• Complete the following:
• 1. Output the Reading Room XI post word for word between "Filed under A" and "by Tracy Slater.", inclusive.
• 2. In the Reading Room XI post, how many times was Julie Marie Wade's book SIX a finalist in poetry book contests?

• Document:
Filed under A & B Lit News Plus, A & B WRITINGS, Caribbean Plus Lit News, Links We Love, Literary Gallery, The Business

Reading Room XI

This page is for sharing links to things of interest around the internet. It’ll be sporadically updated; so, come back from time to time. For the previous reading rooms, use the search feature to the right, to the right.

AUTHORS ON PUBLISHING

Honest. Is the loss of control worth it when you publish with a big five by Tracy Slater.

***

“These near-acceptances taught me that my work couldn’t be terrible, and so I kept trying. But eventually, I got tired of all the striving and rejection. I’d been calling myself a writer for years, yet hardly anyone had ever read my work! It was time to change gears– not give up, but just try a different approach. This post is my attempt to retrace the path I’ve taken, and to share what I’ve learned along the way. If you, like me, are tired of rejection or don’t know where to begin submitting, here are a few ideas to consider…” Read Anne Liu Kellor’s ideas, and consider, here.

***

“Publishing is one of those industries where, for better or worse, if the job’s done well, most of it is invisible. Most people will only remember the job of the proofreader if they find a typo that slipped through, for example. When you consider how many people are involved at each stage of a book’s development (editing, copyediting, designing, typesetting, proofreading) and how many other books each of them are juggling, you start to see why each book takes the better part of a year to work its way through the system.” – Jonathan Eyers, author of The Thieves of Pudding Lane

***

“I teach what I call ‘active description’, which is what I write, and which is the only way I’ve found to get people to actually read description rather than skimming over it while searching for the next ‘good stuff’. Active description requires the writer to think hard about the objective of the scene he’s writing, create conflicts based on the setting or other descriptive elements, and then write the conflicts INTO the description.” – Holly Lisle talking matter of factly about her writing practices…but I’m posting it here because of her extensive commentary on her publishing experience. Read the full here.

***

“I submitted SIX well over a hundred times to various poetry book contests, and in its eight years of circulation, the book was a finalist 36 times. … You must be relentless.” – Julie Marie Wade. Read more about submitting smart, submitting relentlessly from her and others at A Room of Her Own.

STORIES

This particular story is as much folk legend as fiction making Glen Toussaint not so much its writer as its chronicler, in the spirit of the Brothers Grim and Chaucer. He acknowledges as much in his introduction: “story is Geography, History, Truth and Lies, Fact and Fiction, Myth and Legend all rolled into two words that light up the eyes of folks old or young enough to know.” It is the story of the Slapping Hands. Read on.

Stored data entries
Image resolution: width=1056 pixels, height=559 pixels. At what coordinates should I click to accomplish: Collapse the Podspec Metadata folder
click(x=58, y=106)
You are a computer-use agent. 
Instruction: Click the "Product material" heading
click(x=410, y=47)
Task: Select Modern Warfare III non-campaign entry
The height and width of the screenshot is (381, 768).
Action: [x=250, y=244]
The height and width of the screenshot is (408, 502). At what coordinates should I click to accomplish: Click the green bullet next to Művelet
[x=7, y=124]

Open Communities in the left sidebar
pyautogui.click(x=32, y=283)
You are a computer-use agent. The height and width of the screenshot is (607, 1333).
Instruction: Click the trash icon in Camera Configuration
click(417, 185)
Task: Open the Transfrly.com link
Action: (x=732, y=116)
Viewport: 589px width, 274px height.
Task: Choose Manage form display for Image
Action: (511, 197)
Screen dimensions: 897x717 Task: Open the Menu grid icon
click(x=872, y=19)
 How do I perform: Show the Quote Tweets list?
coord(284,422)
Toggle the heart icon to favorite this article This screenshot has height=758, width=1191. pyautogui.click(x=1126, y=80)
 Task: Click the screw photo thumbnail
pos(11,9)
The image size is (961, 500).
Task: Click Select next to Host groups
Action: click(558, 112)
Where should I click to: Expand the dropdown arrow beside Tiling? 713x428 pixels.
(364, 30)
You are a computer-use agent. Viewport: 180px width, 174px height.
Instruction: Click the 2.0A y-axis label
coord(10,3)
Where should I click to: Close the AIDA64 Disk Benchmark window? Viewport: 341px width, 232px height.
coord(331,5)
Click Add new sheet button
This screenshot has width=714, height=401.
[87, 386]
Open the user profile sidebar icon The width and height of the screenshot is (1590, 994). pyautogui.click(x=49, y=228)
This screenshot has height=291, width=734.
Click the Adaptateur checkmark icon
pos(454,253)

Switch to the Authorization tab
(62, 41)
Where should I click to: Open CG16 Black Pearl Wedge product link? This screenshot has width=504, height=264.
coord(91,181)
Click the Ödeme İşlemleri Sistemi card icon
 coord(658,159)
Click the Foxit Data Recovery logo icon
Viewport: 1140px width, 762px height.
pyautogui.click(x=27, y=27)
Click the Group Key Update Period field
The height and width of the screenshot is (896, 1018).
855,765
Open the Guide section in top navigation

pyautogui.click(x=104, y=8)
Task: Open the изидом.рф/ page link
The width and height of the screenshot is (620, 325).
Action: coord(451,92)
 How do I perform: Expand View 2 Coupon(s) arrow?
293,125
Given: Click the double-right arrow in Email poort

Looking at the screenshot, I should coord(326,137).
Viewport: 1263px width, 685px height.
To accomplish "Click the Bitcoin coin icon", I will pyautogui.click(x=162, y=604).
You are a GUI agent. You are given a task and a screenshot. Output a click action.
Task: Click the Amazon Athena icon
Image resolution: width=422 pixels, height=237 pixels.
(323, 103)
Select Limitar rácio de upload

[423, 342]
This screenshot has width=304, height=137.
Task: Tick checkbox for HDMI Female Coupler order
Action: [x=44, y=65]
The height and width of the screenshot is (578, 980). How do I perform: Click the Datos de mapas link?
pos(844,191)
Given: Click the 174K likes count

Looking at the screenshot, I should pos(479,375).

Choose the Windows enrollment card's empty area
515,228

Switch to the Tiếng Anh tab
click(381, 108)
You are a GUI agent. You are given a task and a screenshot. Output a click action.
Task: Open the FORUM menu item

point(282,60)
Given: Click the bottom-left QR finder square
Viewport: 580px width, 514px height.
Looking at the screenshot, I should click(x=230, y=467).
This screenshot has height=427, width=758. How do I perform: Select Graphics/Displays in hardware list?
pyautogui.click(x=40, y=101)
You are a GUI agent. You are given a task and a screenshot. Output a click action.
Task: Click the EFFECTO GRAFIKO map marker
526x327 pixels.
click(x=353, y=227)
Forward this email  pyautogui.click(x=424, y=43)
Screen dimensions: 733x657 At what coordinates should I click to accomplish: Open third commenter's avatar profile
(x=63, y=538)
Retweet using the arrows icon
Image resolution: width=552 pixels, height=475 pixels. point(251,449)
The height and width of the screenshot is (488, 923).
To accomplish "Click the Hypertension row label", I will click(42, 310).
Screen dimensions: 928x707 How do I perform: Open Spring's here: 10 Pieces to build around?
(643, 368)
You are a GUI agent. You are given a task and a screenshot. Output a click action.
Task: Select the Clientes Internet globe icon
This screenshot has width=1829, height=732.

• Results for each task:
• 1.
Filed under A & B Lit News Plus, A & B WRITINGS, Caribbean Plus Lit News, Links We Love, Literary Gallery, The Business

Reading Room XI

This page is for sharing links to things of interest around the internet. It’ll be sporadically updated; so, come back from time to time. For the previous reading rooms, use the search feature to the right, to the right.

AUTHORS ON PUBLISHING

Honest. Is the loss of control worth it when you publish with a big five by Tracy Slater.

• 2. SIX was a finalist 36 times.